Angles and Matrices and Whatnot
Post: #1
So I am trying to make a cylinder leg connect from one point to another in 3D. In my function the leg just sticks out at some obscure angle from the knee. Right now I have this (which does not work):
Where joints[0] is the right foot and joints[1] is the right knee, DATATYPE is just a macro for a double, also all the rotation functions on limbs[0] are in matrices. Any help would be greatly appreciated.
Code:
Vector delta = joints[1].pos-joints[0].pos;
DATATYPE rot = -atan2(delta.y, delta.x);
DATATYPE rot2 = -atan2(delta.y, delta.z);
limbs[0].identity();
limbs[0].setPos(joints[1].pos);
limbs[0].rotateZ(rot);
limbs[0].rotateX(rot2);
limbs[0].renderSolid();
Post: #2
I adapted the code below from the ODE convenience function dRFromZAxis, so if you already use ODE you can just call that method.
Otherwise, here's my adaptation from the ODE method:
Hmm.. I see that I'm transposing at the end when I could just be setting columns not rows right above. That's likely a holdover from the ODE code.
Otherwise, here's my adaptation from the ODE method:
Code:
template < class T >
void __PlaneSpace(const vec3_<T> &n, vec3_<T> &p, vec3_<T> &q)
{
if ( std::abs(n.z) > SQRT1_2 )
{
// choose p in y-z plane
float a = n.y*n.y + n.z*n.z;
float k = 1.0f / sqrt(a);
p.x = 0.0f;
p.y = -n.z*k;
p.z = n.y*k;
// set q = n x p
q.x = a*k;
q.y = -n.x*p.z;
q.z = n.x*p.y;
}
else
{
// choose p in x-y plane
float a = n.x*n.x + n.y*n.y;
float k = 1.0f / sqrt(a);
p.x = -n.y*k;
p.y = n.x*k;
p.z = 0.0f;
// set q = n x p
q.x = -n.z*p.y;
q.y = n.z*p.x;
q.z = a*k;
}
}
template < class T >
mat4_<T> mat4_<T>::withZAxis( vec3_<T> n )
{
n.normalize();
vec3_<T> p,q;
__PlaneSpace( n, p, q );
mat4_<T> R;
R.setRow( 0, p );
R.setRow( 1, q );
R.setRow( 2, n );
return R.transpose();
}Hmm.. I see that I'm transposing at the end when I could just be setting columns not rows right above. That's likely a holdover from the ODE code.
Post: #3
You don't need to get angles involved, If you have a vector you want the cylinder in, you could call that the y axis, pick a random perpendicular axis and call it x, now you can cross product x and y to get z. So you have a proper coordinate system now. To turn this into a transformation matrix (for example from the identity to this system) you make new matrix which has its cells made out of the dot products of the starting and finish.

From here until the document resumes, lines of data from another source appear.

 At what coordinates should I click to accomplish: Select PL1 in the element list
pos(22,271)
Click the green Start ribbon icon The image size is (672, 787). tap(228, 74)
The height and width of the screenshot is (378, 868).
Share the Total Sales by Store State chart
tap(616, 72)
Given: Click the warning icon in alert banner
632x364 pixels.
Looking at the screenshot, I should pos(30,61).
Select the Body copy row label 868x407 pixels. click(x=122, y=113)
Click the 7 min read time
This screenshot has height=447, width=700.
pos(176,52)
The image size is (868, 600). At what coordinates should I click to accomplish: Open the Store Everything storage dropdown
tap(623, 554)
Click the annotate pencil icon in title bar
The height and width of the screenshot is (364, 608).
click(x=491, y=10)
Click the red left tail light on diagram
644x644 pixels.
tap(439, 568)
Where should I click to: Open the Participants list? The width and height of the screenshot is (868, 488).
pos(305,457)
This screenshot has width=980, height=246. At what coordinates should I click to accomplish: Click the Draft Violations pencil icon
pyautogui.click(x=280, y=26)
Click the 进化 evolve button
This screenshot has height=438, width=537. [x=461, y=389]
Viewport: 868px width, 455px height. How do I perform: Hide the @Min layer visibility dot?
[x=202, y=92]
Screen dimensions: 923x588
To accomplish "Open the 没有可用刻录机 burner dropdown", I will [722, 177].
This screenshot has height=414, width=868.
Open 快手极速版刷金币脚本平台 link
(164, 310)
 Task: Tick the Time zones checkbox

Sir, e^iπ + 1 = 0, hence God exists; reply!
Post: #4
This is exactly what I was looking for because I was worrying about using inverse trigonometry functions constantly for every single limb of every single person in my game. But I do not know exactly what you mean by making the matrix out of the cells of the dot products, could you explain that more clearly. Thanks!
Post: #5
What Unknown is saying -- and what I was thinking when I was walking the dogs this morning -- is pretty simple. I'll pseudocode it for you.
( untested )
Then, assuming your cylinder origin is it's center, you'll position the cylinder at the point between startPoint and endPoint and then set the rotation to the rotation matrix.
( untested )
Code:
vec3 direction = normalize( startPoint - endPoint );
// direction is your y axis
vec3 xAxis, yAxis = direction, zAxis;
if ( yAxis != vec3( 0,1,0 ))
{
// random xAxis which ISN'T yAxis
xAxis = vec3( 0,1,0 );
}
else
{
xAxis = vec3( 1,0,0 );
}
// compute a zAxis perpendicular to yAxis
zAxis = cross( xAxis, yAxis );
// compute xAxis perpendicular to y/z plane
xAxis = cross( zAxis, yAxis );
mat4 rotation;
rotation.setCol( 0, xAxis );
rotation.setCol( 1, yAxis );
rotation.setCol( 2, zAxis );Then, assuming your cylinder origin is it's center, you'll position the cylinder at the point between startPoint and endPoint and then set the rotation to the rotation matrix.
Post: #6
How do you transform vectors in one coordinate system into another
So we start with two coordinate systems A and B which both have X, Y and Z axis.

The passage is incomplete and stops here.